TASK PROMPT: Write out the entries below again, replacing every "Instruction" with "Goal" and keeping everything else the same.

SUPPLIED RECORDS:

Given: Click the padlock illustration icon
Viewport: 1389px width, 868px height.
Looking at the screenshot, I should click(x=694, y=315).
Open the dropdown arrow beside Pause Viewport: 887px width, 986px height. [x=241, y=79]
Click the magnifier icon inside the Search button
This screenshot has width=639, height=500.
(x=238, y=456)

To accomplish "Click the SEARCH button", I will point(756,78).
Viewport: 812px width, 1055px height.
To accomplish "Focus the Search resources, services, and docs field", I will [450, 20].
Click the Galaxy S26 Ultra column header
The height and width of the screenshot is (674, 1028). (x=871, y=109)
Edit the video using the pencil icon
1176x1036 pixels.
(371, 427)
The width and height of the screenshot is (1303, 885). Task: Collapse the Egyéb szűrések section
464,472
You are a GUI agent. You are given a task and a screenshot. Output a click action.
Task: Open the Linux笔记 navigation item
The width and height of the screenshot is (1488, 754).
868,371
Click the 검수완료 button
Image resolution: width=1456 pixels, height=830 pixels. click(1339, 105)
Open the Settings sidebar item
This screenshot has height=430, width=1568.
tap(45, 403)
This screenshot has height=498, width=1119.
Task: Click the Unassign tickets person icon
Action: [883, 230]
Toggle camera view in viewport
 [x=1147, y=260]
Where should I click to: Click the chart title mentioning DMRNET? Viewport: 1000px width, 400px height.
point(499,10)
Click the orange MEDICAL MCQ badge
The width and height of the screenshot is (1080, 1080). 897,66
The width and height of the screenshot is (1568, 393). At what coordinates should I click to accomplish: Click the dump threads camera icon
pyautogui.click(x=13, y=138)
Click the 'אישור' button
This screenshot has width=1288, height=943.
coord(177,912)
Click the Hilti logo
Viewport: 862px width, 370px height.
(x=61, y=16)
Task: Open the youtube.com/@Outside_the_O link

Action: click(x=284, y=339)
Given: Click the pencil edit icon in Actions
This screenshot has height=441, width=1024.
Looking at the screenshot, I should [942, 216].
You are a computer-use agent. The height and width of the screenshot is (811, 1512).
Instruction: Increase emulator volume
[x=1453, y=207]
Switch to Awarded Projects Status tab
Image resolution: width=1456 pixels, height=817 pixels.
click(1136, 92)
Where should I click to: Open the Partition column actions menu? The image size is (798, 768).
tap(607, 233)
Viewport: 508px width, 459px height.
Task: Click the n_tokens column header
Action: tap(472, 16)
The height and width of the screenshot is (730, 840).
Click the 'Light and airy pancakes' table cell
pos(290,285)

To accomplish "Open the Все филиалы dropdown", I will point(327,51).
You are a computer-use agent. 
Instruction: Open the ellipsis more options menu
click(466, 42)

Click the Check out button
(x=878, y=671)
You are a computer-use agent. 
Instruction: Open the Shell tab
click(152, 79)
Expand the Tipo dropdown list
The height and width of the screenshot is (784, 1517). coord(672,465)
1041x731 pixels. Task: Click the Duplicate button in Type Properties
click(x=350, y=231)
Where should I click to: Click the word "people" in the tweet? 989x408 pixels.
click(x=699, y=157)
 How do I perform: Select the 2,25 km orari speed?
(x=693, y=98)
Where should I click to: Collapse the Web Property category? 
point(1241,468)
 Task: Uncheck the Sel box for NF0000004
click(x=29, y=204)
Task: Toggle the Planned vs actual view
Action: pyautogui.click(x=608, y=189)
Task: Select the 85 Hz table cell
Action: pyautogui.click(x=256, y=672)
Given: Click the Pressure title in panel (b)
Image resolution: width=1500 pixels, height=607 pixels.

SOLUTION FOR THIS EXERCISE:
Given: Click the padlock illustration icon
Viewport: 1389px width, 868px height.
Looking at the screenshot, I should click(x=694, y=315).
Open the dropdown arrow beside Pause Viewport: 887px width, 986px height. [x=241, y=79]
Click the magnifier icon inside the Search button
This screenshot has width=639, height=500.
(x=238, y=456)

To accomplish "Click the SEARCH button", I will point(756,78).
Viewport: 812px width, 1055px height.
To accomplish "Focus the Search resources, services, and docs field", I will [450, 20].
Click the Galaxy S26 Ultra column header
The height and width of the screenshot is (674, 1028). (x=871, y=109)
Edit the video using the pencil icon
1176x1036 pixels.
(371, 427)
The width and height of the screenshot is (1303, 885). Task: Collapse the Egyéb szűrések section
464,472
You are a GUI agent. You are given a task and a screenshot. Output a click action.
Task: Open the Linux笔记 navigation item
The width and height of the screenshot is (1488, 754).
868,371
Click the 검수완료 button
Image resolution: width=1456 pixels, height=830 pixels. click(1339, 105)
Open the Settings sidebar item
This screenshot has height=430, width=1568.
tap(45, 403)
This screenshot has height=498, width=1119.
Task: Click the Unassign tickets person icon
Action: [883, 230]
Toggle camera view in viewport
 [x=1147, y=260]
Where should I click to: Click the chart title mentioning DMRNET? Viewport: 1000px width, 400px height.
point(499,10)
Click the orange MEDICAL MCQ badge
The width and height of the screenshot is (1080, 1080). 897,66
The width and height of the screenshot is (1568, 393). At what coordinates should I click to accomplish: Click the dump threads camera icon
pyautogui.click(x=13, y=138)
Click the 'אישור' button
This screenshot has width=1288, height=943.
coord(177,912)
Click the Hilti logo
Viewport: 862px width, 370px height.
(x=61, y=16)
Task: Open the youtube.com/@Outside_the_O link

Action: click(x=284, y=339)
Given: Click the pencil edit icon in Actions
This screenshot has height=441, width=1024.
Looking at the screenshot, I should [942, 216].
You are a computer-use agent. The height and width of the screenshot is (811, 1512).
Goal: Increase emulator volume
[x=1453, y=207]
Switch to Awarded Projects Status tab
Image resolution: width=1456 pixels, height=817 pixels.
click(1136, 92)
Where should I click to: Open the Partition column actions menu? The image size is (798, 768).
tap(607, 233)
Viewport: 508px width, 459px height.
Task: Click the n_tokens column header
Action: tap(472, 16)
The height and width of the screenshot is (730, 840).
Click the 'Light and airy pancakes' table cell
pos(290,285)

To accomplish "Open the Все филиалы dropdown", I will point(327,51).
You are a computer-use agent. 
Goal: Open the ellipsis more options menu
click(466, 42)

Click the Check out button
(x=878, y=671)
You are a computer-use agent. 
Goal: Open the Shell tab
click(152, 79)
Expand the Tipo dropdown list
The height and width of the screenshot is (784, 1517). coord(672,465)
1041x731 pixels. Task: Click the Duplicate button in Type Properties
click(x=350, y=231)
Where should I click to: Click the word "people" in the tweet? 989x408 pixels.
click(x=699, y=157)
 How do I perform: Select the 2,25 km orari speed?
(x=693, y=98)
Where should I click to: Collapse the Web Property category? 
point(1241,468)
 Task: Uncheck the Sel box for NF0000004
click(x=29, y=204)
Task: Toggle the Planned vs actual view
Action: pyautogui.click(x=608, y=189)
Task: Select the 85 Hz table cell
Action: pyautogui.click(x=256, y=672)
Given: Click the Pressure title in panel (b)
Image resolution: width=1500 pixels, height=607 pixels.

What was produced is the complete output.